(Stored items)
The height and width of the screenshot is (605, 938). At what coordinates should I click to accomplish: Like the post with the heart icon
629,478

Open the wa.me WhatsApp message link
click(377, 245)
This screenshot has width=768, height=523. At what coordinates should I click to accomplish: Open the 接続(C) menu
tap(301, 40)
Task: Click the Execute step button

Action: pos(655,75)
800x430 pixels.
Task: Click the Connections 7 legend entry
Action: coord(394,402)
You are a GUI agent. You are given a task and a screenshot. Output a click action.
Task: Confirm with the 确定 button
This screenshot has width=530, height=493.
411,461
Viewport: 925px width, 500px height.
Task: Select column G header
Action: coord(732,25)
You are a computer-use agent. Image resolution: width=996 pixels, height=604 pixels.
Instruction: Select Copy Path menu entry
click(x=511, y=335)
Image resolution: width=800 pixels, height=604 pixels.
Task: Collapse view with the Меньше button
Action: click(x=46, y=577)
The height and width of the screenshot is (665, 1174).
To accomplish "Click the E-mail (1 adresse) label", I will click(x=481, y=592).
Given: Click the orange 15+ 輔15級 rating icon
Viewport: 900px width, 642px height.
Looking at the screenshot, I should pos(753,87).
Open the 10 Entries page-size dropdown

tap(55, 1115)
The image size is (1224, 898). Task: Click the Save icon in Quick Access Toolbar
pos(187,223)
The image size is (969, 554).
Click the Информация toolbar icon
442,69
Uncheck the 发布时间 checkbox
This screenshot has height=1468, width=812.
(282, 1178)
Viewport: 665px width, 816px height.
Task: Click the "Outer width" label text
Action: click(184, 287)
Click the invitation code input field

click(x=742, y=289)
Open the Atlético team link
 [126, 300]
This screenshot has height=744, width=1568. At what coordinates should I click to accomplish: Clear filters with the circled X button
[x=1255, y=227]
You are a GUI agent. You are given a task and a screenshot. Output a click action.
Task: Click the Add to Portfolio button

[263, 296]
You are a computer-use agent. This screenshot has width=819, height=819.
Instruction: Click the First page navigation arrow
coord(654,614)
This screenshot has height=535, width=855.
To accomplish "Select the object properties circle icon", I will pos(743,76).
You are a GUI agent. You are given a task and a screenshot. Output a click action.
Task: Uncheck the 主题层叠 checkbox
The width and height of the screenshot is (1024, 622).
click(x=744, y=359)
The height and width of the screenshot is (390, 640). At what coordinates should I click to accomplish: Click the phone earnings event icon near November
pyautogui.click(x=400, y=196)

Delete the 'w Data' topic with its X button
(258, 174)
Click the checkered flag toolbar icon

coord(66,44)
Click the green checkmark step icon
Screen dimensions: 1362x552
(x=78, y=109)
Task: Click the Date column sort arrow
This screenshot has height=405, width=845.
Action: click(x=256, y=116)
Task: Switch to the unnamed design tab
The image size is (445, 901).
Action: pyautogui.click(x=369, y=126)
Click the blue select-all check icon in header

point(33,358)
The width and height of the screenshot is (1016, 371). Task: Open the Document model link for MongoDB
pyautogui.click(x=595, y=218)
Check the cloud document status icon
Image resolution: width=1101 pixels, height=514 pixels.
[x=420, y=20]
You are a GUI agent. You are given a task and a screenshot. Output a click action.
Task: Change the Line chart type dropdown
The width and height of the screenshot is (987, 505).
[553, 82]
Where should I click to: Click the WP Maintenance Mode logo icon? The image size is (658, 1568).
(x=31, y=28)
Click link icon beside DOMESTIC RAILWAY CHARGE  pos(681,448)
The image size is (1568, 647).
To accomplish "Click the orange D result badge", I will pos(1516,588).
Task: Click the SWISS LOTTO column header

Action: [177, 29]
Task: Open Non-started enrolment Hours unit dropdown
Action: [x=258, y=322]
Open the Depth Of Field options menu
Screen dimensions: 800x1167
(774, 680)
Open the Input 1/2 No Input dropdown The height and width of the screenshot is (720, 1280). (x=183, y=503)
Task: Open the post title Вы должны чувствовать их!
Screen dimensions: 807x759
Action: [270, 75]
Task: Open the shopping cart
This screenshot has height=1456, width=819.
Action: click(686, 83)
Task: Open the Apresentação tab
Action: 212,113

» Aim of the exercise
Which lines of the entries above contain the string "orange"? Copy each one.

» Result of this exercise
Given: Click the orange 15+ 輔15級 rating icon
To accomplish "Click the orange D result badge", I will pos(1516,588).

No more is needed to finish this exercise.